Dans le registre des lois scélérates, la Constitution du 4 août 2000 est inscrite en lettres d’or. Elle a été mise à l’index par tous les intervenants, son « rédacteur en chef », Ouraga Obou , y compris. Celui-ci nous a indiqué pourtant avoir prévenu les Ivoiriens lors de son élaboration. « Il ne faut jamais rédiger une loi dans la passion en vue de régler des problèmes ponctuels. Sinon, comme la loi de karma, vous êtes toujours rattrapé par votre destin. C’est ce qui nous est arrivé ici » a-t-il souligné. Les lois ont, en effet, pour vocation d’être impersonnelles et de traverser le temps. Djedjro Francisco Mélèdje, nous enseigne d’ailleurs que : « La Constitution s’appréhende donc comme un instrument de construction de l’Etat en général et de consolidation des institutions politiques. Ce qui signifie que la Constitution elle-même doit être construite sur la stabilité et la durée ».

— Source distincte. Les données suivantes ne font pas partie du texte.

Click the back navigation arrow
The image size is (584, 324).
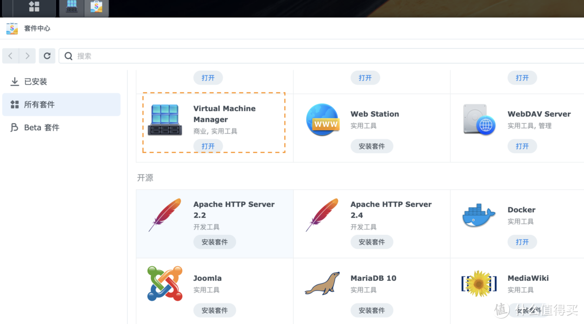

Le profil de l’Ivoirien de demain

Puisqu’à quelque chose malheur est bon, cette crise aura permis aux Ivoiriens de réaliser à quel point l’on peut payer chèrement le prix de ses propres turpitudes. Tous les intellectuels se démarquent aujourd’hui clairement de l’ivoirité au vu de ses effets néfastes sur l’unité nationale. De même, rares sont ceux d’entre eux qui n’admettent pas que la Constitution censée installer la Deuxième République, s’est avérée être un nœud de vipères. Tous admettent, de même, que les élections calamiteuses d’octobre et décembre 2000 ont ouvert la boîte de Pandore. Tous, enfin, ont stigmatisé le recours aux armes comme mode de règlement des contradictions à l’intérieur d’une nation. Sur la base de nos échecs actuels et des expériences amèrement acquises, on se pose la question : quel pourrait être le profil sociologique de l’Ivoirien de demain, celui qui naîtra de ces années de feu ? En premier lieu il doit, comme le reconnaissent les professeurs Samba Diarra et Barthélemy Kotchy, aimer le travail plus que tout. Il doit être convaincu que seuls le mérite et la saine compétition décident du sort de ceux qui doivent diriger. Il doit savoir que la Nation ivoirienne est une, indivisible, non ethnique, non tribale, non théocratique. L’Ivoirien de demain est à construire. En avant-garde de ce combat doivent se positionner les intellectuels que Fidel Castro appelle les « soldats des idées ». S’ils se liguent, se lèvent, s’insurgent, chantent, parlent, écrivent (des articles, des poèmes, des pièces de théâtre, des livres), le pays, à force, les entendra. Ce faisant, ils se montreront tels que le pays les veut : libres, insoumis, intelligents, porteurs de lumière.